Encoder Disaggregation | NVIDIA Dynamo Documentation

Overview

Encoder disaggregation separates the vision encoder from the prefill/decode pipeline into its own worker. Instead of running image encoding inline, a dedicated encode worker handles media processing and transfers the resulting embeddings to downstream workers via NIXL (RDMA).

This enables:

Independent scaling of encode workers based on vision workload
Reduced GPU memory pressure on prefill/decode workers
Better GPU utilization by matching worker counts to actual bottlenecks

When to Use

Use encoder disaggregation when:

Vision encoding is a bottleneck and you need to scale encoders independently of LLM workers
You want to run the vision encoder on different hardware (e.g., smaller GPUs for encoding, larger GPUs for LLM inference)
Your deployment handles high volumes of multimodal requests and encoding throughput is limiting

For simple deployments or development/testing, the aggregated (EPD) pattern is easier to set up.

Support Matrix

Backend	E/PD	E/P/D	Notes
vLLM	✅	✅	Separate encode worker currently handles `image_url` inputs; `video_url` inputs stay on the prefill/PD path
TRT-LLM	❌	✅	Supports image URLs (via `MultimodalEncoder`) and pre-computed embeddings (via NIXL)
SGLang	✅	✅	NIXL for embeddings; bootstrap mechanism for P/D KV transfer

Deployment Patterns

E/PD — Separate encoder, combined prefill+decode:

Frontend → Processor → Encode Worker → PD Worker → Response
                           (NIXL)

The encode worker runs the vision model and transfers embeddings via NIXL to a combined prefill+decode worker.

E/P/D — All stages separate:

Frontend → Processor → Encode Worker → Prefill Worker → Decode Worker → Response
                           (NIXL)          (KV transfer)

Full disaggregation with separate workers for each stage.
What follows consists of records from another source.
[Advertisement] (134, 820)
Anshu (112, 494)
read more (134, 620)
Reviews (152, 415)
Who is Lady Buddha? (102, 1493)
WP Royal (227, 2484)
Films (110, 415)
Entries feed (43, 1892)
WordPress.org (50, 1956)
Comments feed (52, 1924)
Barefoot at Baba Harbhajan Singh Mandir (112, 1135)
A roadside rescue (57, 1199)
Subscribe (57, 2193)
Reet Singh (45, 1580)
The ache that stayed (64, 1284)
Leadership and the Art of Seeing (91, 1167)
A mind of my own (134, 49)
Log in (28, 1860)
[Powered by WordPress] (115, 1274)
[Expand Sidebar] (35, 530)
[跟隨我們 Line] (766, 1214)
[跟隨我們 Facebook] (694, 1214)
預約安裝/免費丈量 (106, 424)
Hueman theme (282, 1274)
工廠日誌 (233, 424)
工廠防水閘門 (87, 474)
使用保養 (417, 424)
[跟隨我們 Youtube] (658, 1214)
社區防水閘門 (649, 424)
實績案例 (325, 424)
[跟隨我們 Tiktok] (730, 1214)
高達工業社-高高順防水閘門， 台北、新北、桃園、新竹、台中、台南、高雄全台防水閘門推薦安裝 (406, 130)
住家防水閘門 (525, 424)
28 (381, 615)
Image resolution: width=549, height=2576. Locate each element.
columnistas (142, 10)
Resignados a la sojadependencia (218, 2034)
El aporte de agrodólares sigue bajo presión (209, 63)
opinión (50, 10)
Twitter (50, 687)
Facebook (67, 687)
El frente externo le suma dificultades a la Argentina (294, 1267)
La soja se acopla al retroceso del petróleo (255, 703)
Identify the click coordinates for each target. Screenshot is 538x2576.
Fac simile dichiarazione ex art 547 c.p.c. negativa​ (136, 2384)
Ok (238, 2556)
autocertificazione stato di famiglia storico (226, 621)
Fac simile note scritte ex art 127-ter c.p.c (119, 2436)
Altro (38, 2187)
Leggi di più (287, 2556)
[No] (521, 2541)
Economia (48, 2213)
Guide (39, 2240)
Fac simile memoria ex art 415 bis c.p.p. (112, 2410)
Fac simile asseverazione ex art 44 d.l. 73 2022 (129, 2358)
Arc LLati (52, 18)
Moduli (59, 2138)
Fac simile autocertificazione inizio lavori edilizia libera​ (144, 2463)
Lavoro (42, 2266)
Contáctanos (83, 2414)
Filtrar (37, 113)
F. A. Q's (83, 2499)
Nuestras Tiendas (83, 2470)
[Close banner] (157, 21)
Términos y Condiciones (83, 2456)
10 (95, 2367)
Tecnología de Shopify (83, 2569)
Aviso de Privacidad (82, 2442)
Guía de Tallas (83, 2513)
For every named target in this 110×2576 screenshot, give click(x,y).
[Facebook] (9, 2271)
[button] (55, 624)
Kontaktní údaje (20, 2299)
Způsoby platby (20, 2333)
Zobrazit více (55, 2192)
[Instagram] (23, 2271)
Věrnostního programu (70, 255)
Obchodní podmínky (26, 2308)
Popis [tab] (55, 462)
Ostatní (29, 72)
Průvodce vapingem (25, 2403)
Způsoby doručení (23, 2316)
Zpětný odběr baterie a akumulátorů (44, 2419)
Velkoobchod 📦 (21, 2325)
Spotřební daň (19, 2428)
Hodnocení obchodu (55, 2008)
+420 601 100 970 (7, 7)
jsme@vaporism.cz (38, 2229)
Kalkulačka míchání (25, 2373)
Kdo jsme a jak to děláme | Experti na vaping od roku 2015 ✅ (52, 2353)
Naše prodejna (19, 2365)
The encode worker transfers embeddings to the prefill worker, which then transfers KV cache to the decode worker.

Launching

vLLM

$ cd $DYNAMO_HOME/examples/backends/vllm
$ 
$ # E/PD
$ bash launch/disagg_multimodal_e_pd.sh --model "Qwen/Qwen3-VL-30B-A3B-Instruct-FP8"
$ 
$ # E/P/D
$ bash launch/disagg_multimodal_epd.sh --model "Qwen/Qwen3-VL-30B-A3B-Instruct-FP8"

TRT-LLM

$ cd $DYNAMO_HOME/examples/backends/trtllm
$ 
$ # E/PD
$ bash launch/disagg_e_pd.sh
$ 
$ # E/P/D
$ ./launch/epd_multimodal_image_and_embeddings.sh

SGLang

$ cd $DYNAMO_HOME/examples/backends/sglang
$ 
$ # E/PD
$ ./launch/multimodal_epd.sh
$ 
$ # E/P/D
$ ./launch/multimodal_disagg.sh

See the backend-specific documentation (vLLM, TRT-LLM, SGLang) for full configuration details and component flags.